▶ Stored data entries
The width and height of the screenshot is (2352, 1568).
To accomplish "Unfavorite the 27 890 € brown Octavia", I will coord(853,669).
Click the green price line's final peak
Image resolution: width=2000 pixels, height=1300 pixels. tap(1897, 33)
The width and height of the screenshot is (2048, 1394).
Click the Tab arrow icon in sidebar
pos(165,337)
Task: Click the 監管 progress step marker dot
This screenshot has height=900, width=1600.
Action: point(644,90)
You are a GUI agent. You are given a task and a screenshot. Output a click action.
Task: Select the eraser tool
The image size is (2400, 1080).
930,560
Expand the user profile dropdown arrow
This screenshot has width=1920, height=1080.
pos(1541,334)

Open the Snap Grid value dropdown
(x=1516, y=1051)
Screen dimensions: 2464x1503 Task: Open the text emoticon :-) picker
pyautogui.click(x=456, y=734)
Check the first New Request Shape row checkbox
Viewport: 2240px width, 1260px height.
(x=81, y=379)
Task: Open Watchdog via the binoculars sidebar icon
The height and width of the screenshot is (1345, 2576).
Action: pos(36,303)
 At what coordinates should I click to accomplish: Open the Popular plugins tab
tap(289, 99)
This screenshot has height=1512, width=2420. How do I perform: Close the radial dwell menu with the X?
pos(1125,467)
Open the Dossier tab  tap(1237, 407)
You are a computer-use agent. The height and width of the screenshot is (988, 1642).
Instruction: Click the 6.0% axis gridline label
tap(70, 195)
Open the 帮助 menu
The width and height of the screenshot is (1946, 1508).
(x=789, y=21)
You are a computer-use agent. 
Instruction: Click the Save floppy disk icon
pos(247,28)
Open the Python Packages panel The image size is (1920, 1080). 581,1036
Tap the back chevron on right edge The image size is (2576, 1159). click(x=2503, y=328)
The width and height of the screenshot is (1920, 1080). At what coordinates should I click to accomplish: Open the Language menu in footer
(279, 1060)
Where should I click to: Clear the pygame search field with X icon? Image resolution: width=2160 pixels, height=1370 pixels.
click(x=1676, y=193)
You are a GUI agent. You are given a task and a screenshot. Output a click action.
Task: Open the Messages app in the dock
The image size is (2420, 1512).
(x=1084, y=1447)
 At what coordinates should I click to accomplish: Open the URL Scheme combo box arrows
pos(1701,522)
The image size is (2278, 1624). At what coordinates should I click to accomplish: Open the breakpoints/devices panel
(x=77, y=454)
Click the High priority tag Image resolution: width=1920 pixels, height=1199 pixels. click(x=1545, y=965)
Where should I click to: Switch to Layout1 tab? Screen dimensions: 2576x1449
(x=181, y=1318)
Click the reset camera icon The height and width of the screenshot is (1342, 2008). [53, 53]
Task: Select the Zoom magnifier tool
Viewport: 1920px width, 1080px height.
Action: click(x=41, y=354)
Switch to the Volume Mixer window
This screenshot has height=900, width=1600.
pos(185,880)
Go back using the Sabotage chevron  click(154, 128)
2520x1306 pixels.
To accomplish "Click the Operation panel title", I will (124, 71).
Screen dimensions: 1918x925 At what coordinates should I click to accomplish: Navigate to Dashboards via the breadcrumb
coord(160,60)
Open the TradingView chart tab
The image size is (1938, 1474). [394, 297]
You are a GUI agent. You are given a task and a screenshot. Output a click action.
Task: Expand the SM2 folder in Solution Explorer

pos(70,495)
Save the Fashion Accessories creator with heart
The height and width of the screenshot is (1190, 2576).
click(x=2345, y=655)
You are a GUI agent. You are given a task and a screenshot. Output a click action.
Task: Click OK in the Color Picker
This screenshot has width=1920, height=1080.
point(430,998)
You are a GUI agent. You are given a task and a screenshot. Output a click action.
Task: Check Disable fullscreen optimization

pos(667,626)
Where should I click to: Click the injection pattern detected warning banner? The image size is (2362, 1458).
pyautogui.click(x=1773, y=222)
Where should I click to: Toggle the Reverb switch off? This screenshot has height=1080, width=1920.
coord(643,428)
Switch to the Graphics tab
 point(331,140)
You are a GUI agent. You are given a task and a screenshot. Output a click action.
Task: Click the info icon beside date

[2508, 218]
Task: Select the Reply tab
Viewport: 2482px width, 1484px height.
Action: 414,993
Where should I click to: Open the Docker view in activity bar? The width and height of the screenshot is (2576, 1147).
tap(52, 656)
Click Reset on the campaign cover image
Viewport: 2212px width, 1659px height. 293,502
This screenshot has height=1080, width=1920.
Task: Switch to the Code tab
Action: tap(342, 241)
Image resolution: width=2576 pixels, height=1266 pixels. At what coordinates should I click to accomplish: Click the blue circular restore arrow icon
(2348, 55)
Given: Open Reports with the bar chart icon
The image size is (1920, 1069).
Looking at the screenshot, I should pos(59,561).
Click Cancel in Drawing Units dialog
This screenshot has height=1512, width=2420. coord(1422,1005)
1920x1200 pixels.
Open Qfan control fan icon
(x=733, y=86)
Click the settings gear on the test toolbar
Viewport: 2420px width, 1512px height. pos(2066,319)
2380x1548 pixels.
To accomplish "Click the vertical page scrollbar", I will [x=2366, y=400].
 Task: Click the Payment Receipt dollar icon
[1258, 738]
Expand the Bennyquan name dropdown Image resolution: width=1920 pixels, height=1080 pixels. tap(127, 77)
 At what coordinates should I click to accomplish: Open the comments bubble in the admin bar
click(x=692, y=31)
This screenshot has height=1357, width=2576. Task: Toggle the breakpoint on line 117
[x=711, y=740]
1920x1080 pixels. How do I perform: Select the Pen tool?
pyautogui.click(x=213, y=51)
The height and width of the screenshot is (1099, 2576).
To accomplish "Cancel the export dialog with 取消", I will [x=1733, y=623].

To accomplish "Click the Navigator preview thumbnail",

▶ Assignment
Every line above that holds the string "will" should be copied out.

▶ Response to the task
To accomplish "Unfavorite the 27 890 € brown Octavia", I will coord(853,669).
To accomplish "Click the Operation panel title", I will (124, 71).
To accomplish "Click the vertical page scrollbar", I will [x=2366, y=400].
To accomplish "Cancel the export dialog with 取消", I will [x=1733, y=623].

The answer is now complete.